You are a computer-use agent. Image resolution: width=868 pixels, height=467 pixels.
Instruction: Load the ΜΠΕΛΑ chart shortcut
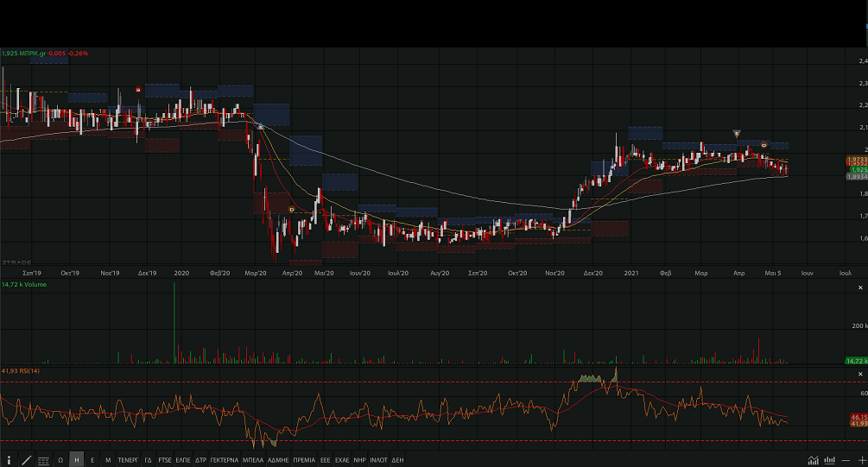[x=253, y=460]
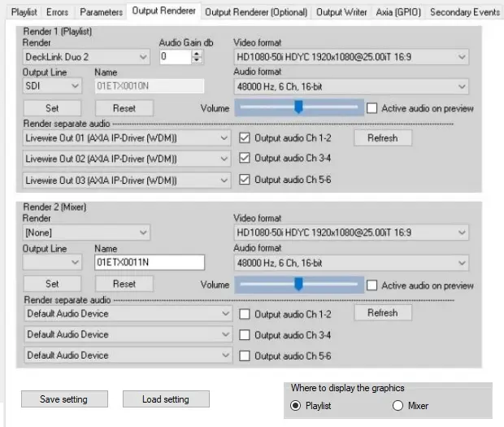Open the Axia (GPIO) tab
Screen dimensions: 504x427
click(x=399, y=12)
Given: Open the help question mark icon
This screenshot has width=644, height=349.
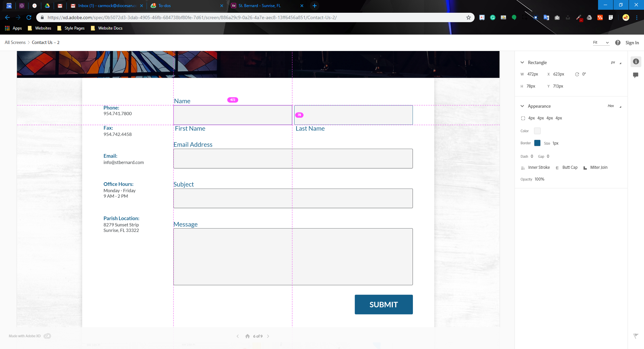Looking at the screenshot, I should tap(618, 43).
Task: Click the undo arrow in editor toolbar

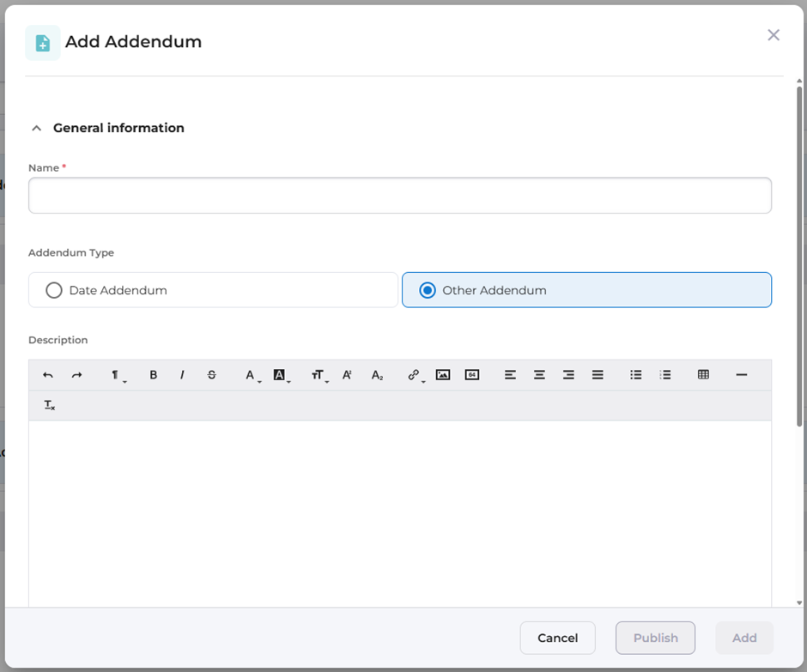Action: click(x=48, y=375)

○ ○ ○

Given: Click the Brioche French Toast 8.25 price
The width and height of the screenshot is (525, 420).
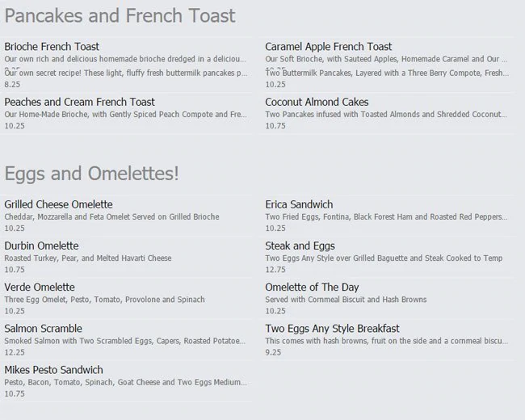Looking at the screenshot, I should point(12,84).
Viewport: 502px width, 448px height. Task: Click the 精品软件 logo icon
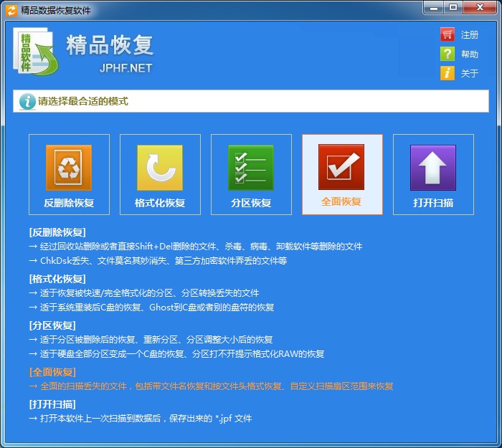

○ ○ ○

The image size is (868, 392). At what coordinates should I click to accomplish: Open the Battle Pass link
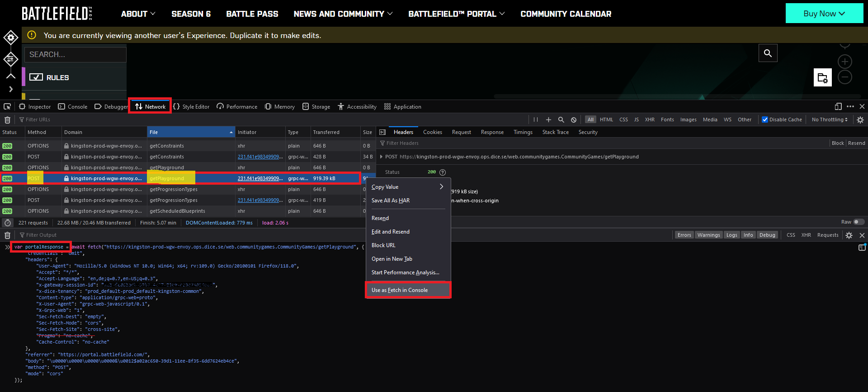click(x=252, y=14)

○ ○ ○

_Activity_
In the material above, find each line containing the word "Given" and copy it.

_Solution for this exercise_
Given: Open the help question mark icon
Given: Click the Brioche French Toast 8.25 price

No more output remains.